Prompt:
For each statement below, say whether the extract on Pennsylvania gun laws and state corruption supports it. Answer yes or no and quote the deciding words of the extract.
1. Pennsylvania's instant check system was implemented in 1998.
2. A 2012 study ranked California the 10th strictest state for gun laws.
3. The Center for Public Integrity gave Pennsylvania an F for government integrity.

Extract provided:
And compounding both men’s problems is that they will be charged with making false statements and disorderly conduct.
Gun laws in the Keystone State work. In 1998, the instant check system was implemented. It provides background information on anyone attempting to acquire a firearm. In 60 percent of the instances, approval of qualified buyers is granted within minutes.
According to a 2012 study by the Brady Center to Prevent Gun Violence, Pennsylvania is the 10th strictest state in the country regarding tough gun laws. California tops the nation as the strictest state when it comes to purchasing a firearm.
The cooperation between law enforcement agencies and the sharing of information helps make the system work.
The background checks are serving Pennsylvania.
_ The (Johnstown) Tribune Democrat
YOU ARE TO BLAME FOR PA CORRUPTION, Nov. 16
People who were surprised to learn that Pennsylvania got an F for government integrity in a recent national report card by the Center for Public Integrity are like clueless parents whose kids play hooky half the year.
They’re just not paying attention. They are bad PArents to their state government.
Think about it.
Two former state House speakers went to jail as a result of the Bonusgate probe a few years ago (along with an embarrassing bevy of other state lawmakers and officials, including Rep. Stephen Stetler of York). Those two former House speakers even shared a cell for a while.
A former state Supreme Court justice was on House arrest for using state resources to campaign. Another resigned after questionable (to put it mildly) content was found in his email. Yet another high court justice is under fire for embarrassing email.
We’ve had corruption scandals at the Turnpike Commission and the Liquor Control Board.
We have an attorney general facing criminal charges – and her law license has been suspended.

Dataset items:
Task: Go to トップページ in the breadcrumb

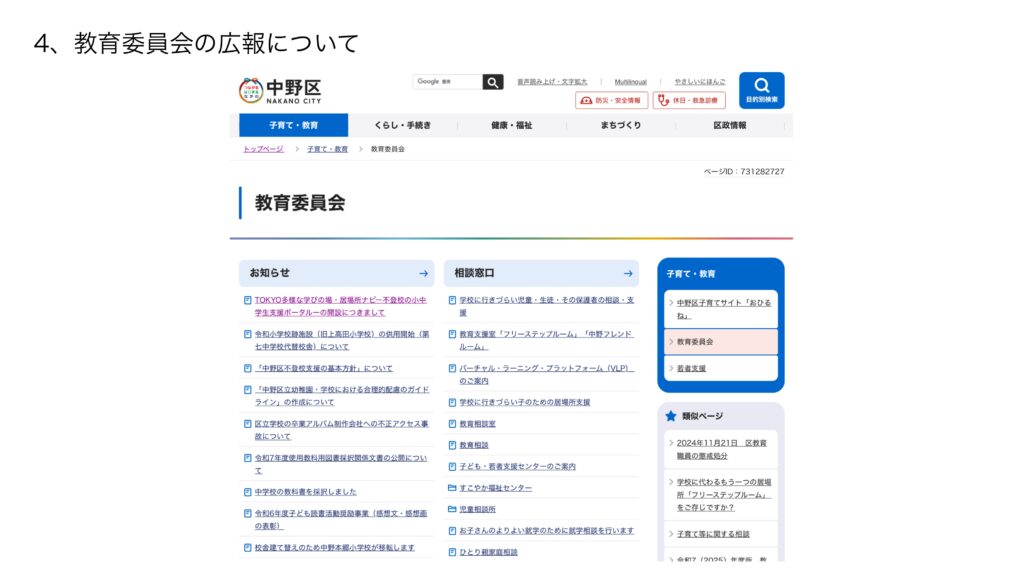Action: (x=263, y=149)
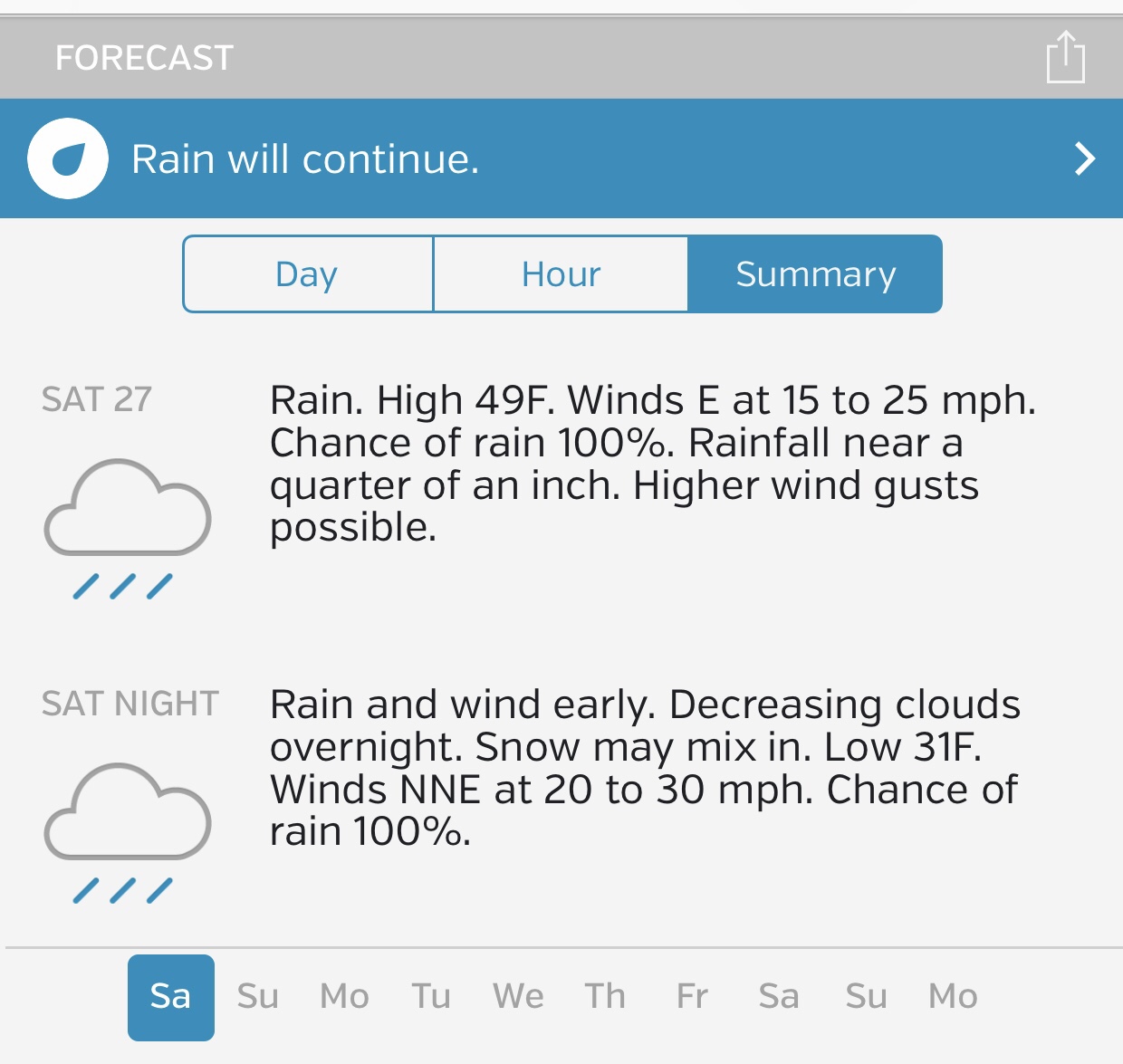Jump to Tu in the day picker
The width and height of the screenshot is (1123, 1064).
click(431, 996)
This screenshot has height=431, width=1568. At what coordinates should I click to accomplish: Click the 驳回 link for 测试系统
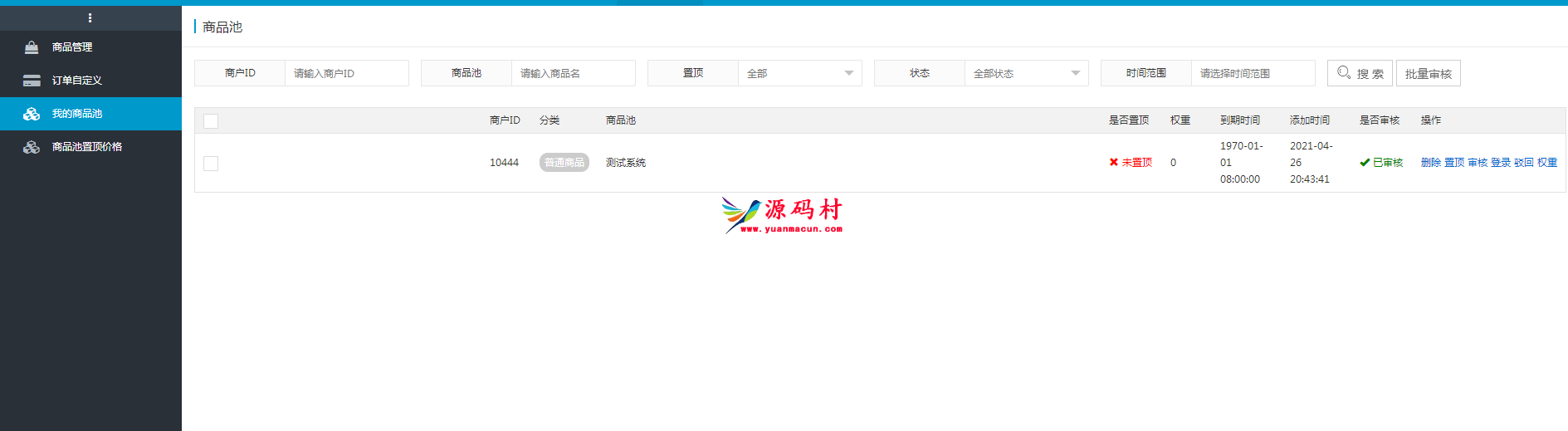pos(1523,163)

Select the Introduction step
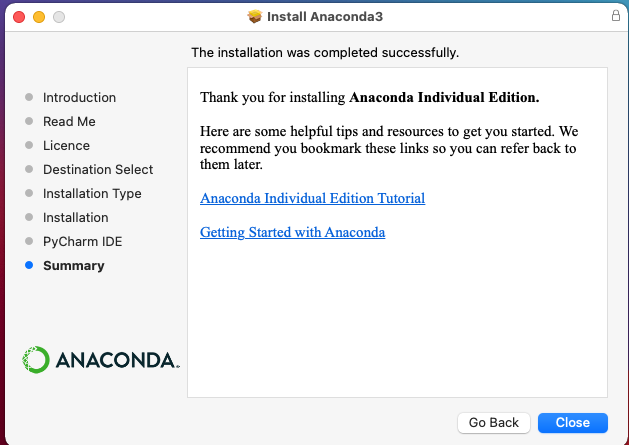point(79,97)
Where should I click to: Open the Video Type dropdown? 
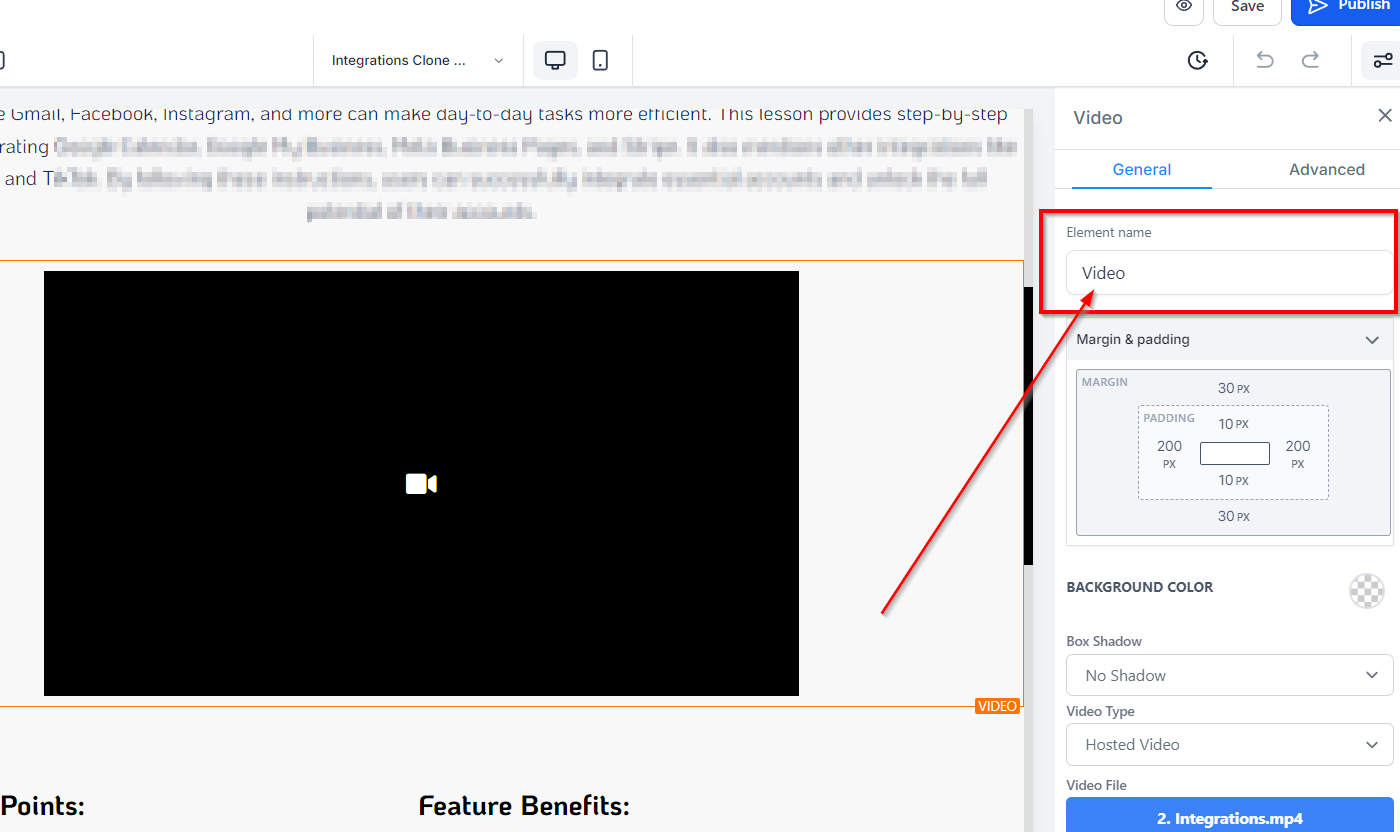(1229, 744)
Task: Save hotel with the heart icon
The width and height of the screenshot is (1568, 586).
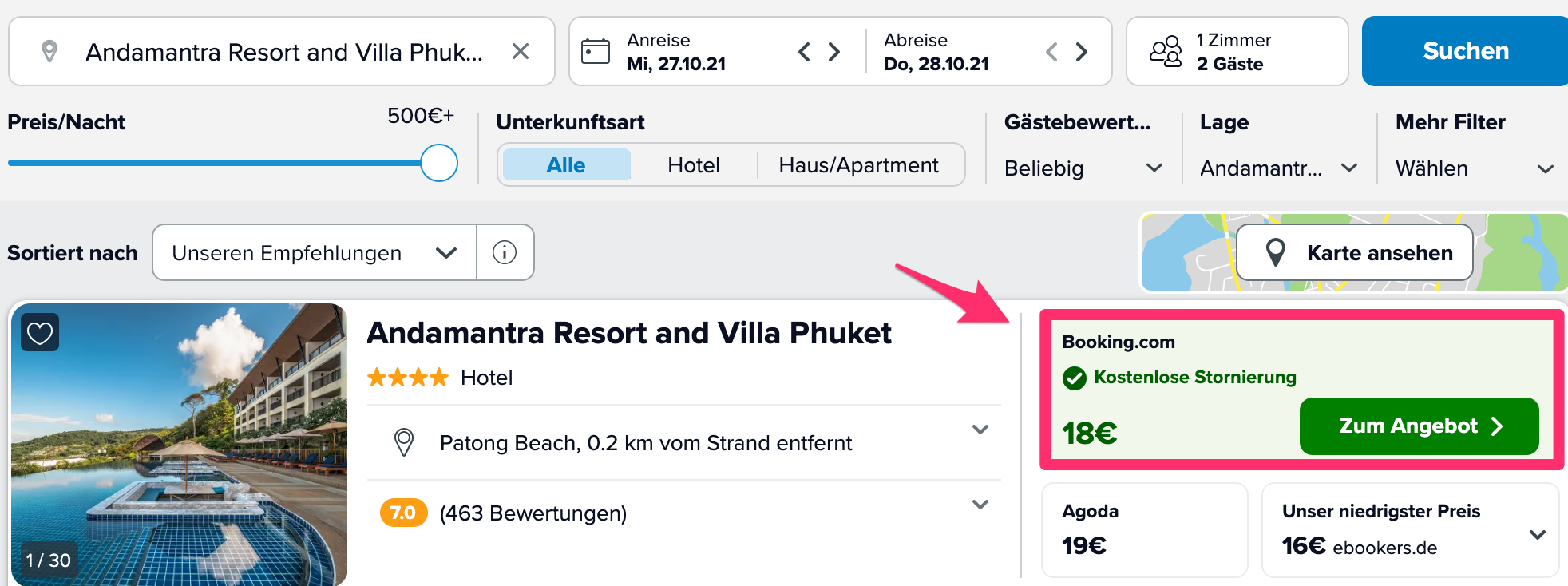Action: pos(40,332)
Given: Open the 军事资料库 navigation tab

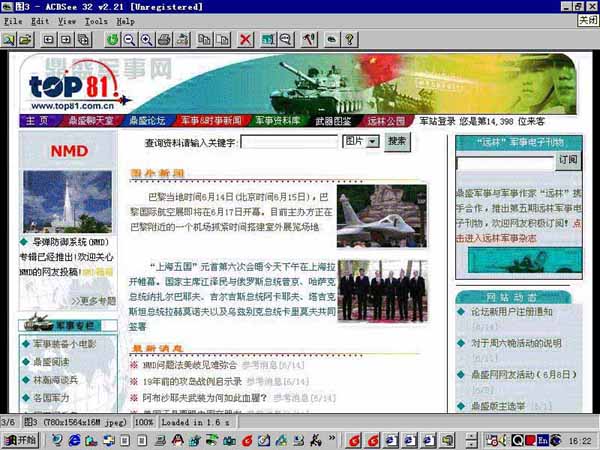Looking at the screenshot, I should (x=278, y=120).
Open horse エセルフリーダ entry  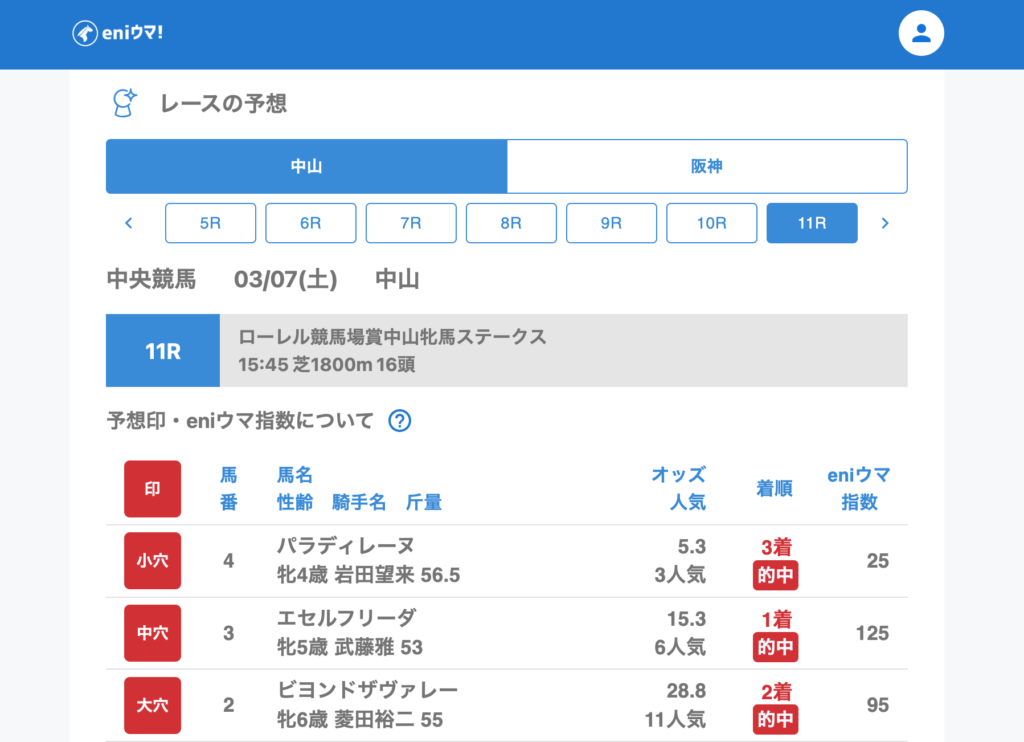click(x=346, y=618)
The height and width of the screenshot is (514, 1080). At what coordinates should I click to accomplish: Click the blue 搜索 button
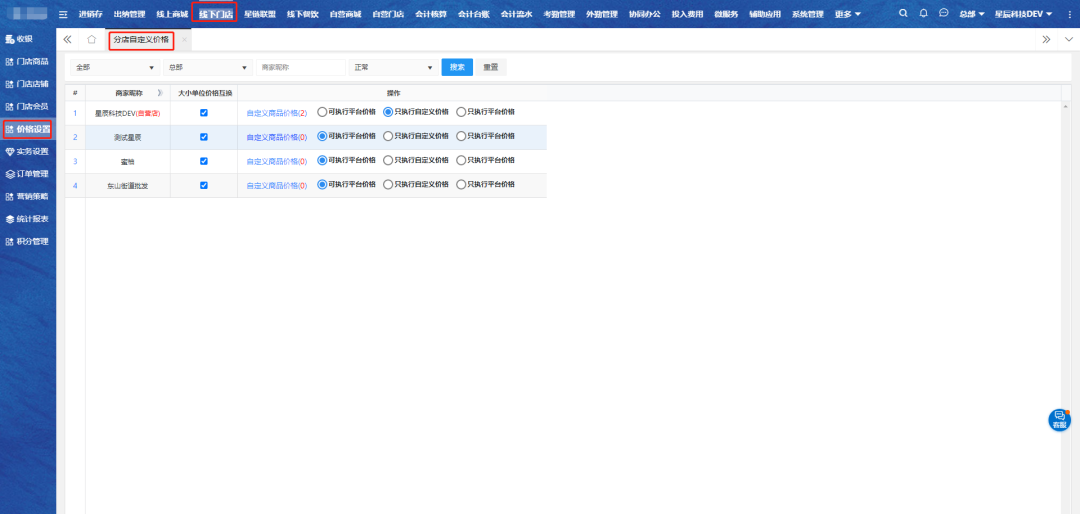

Result of this task:
1. Yes: "In 1998, the instant check system was implemented."
2. No: "Pennsylvania is the 10th strictest state in the country regarding tough gun laws. California tops the nation as the strictest state when it comes to purchasing a firearm."
3. Yes: "Pennsylvania got an F for government integrity in a recent national report card by the Center for Public Integrity"